[Item coordinate data]

***

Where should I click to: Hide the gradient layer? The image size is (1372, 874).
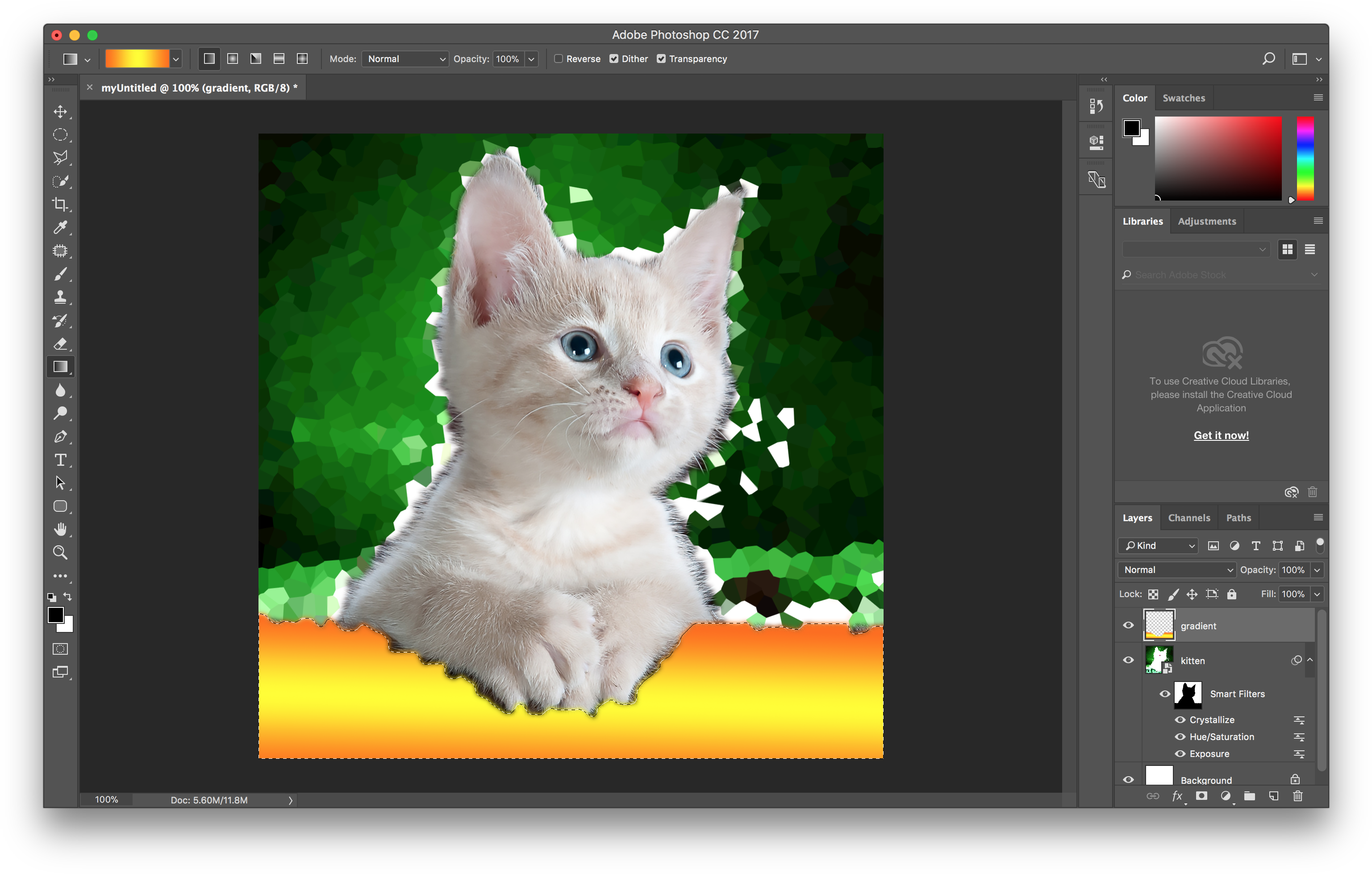click(x=1128, y=625)
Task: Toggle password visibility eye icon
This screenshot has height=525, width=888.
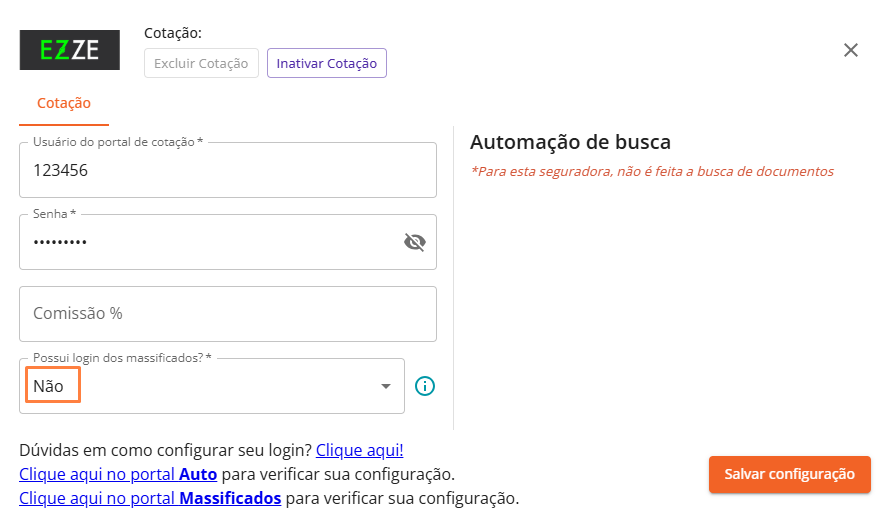Action: (x=414, y=242)

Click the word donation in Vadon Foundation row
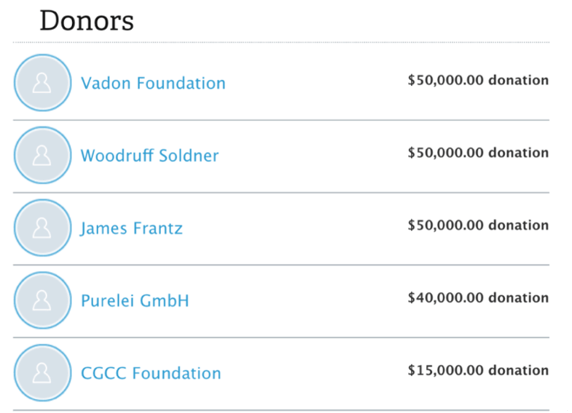(519, 80)
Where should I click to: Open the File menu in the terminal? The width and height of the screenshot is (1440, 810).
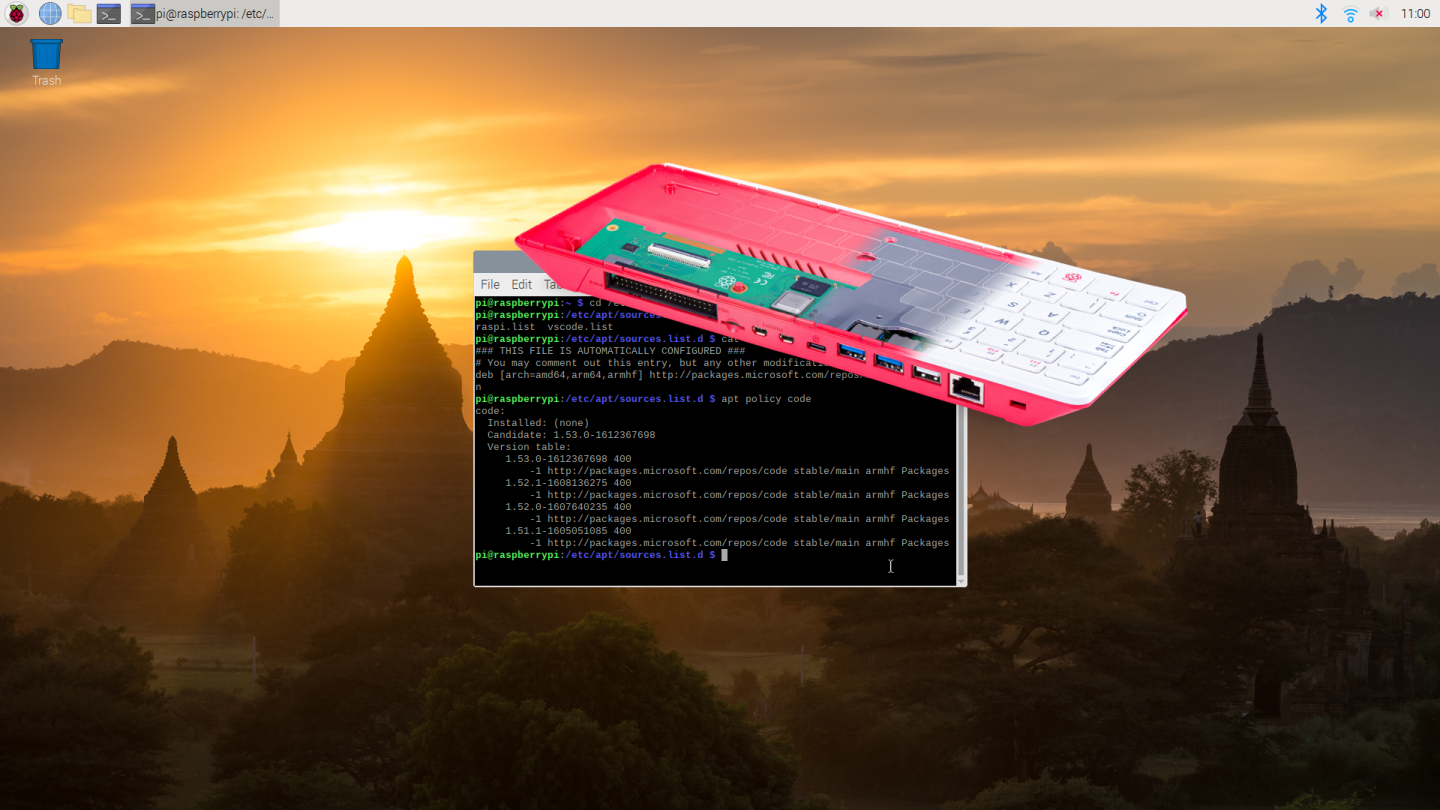pyautogui.click(x=490, y=284)
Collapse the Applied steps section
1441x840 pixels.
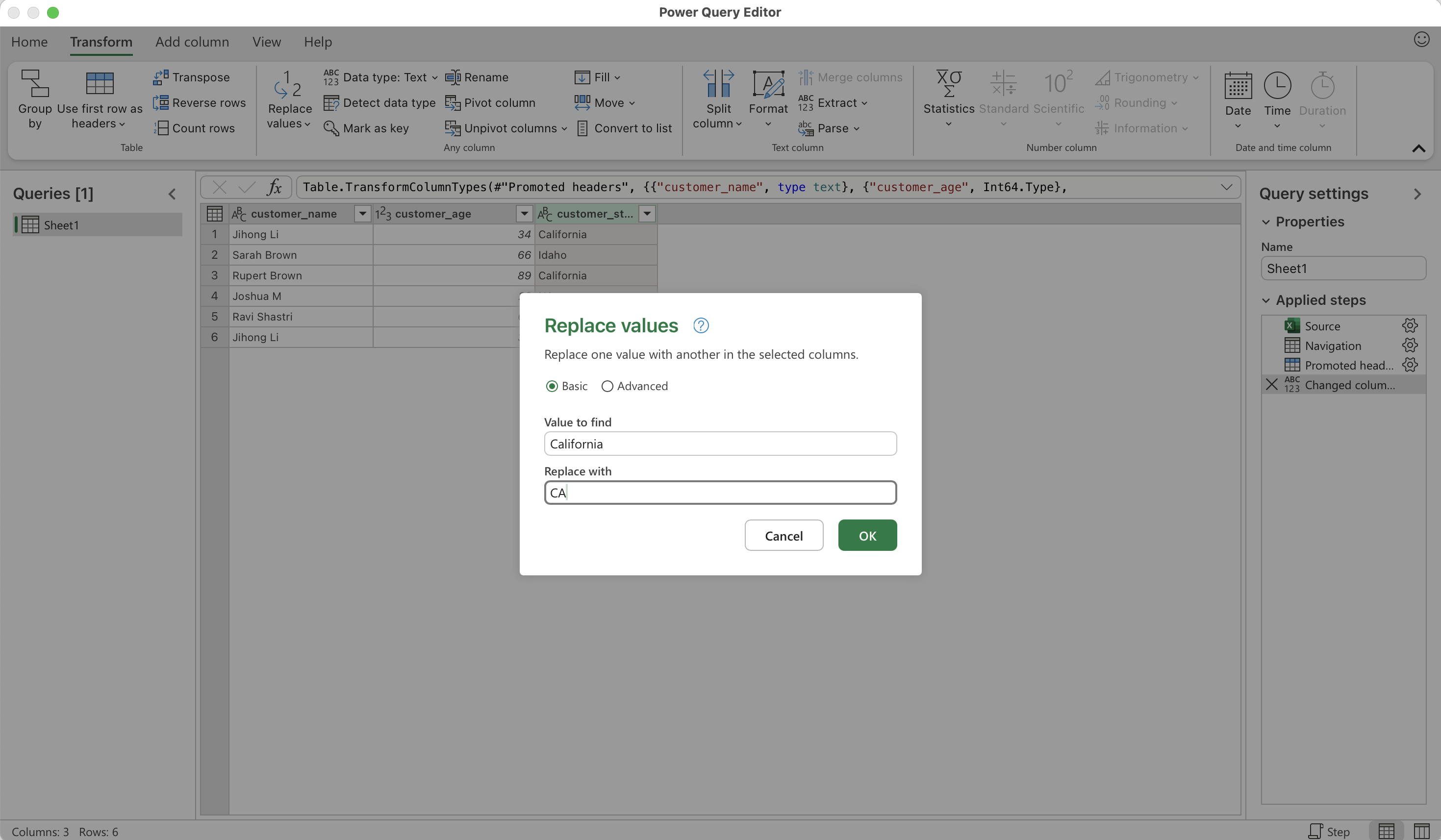point(1266,300)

***

- **WORK INSTRUCTIONS**:
Present every line of the entries above as a JSON list of strings, one string per line, with blank lines omitted and the pictures left out.

- **EXERCISE RESPONSE**:
[
  "Where should I click to: Hide the gradient layer? The image size is (1372, 874).",
  "click(x=1128, y=625)",
  "Task: Toggle password visibility eye icon",
  "This screenshot has height=525, width=888.",
  "Action: (x=414, y=242)",
  "Click the word donation in Vadon Foundation row",
  "(519, 80)",
  "Where should I click to: Open the File menu in the terminal? The width and height of the screenshot is (1440, 810).",
  "pyautogui.click(x=490, y=284)",
  "Collapse the Applied steps section",
  "1441x840 pixels.",
  "point(1266,300)"
]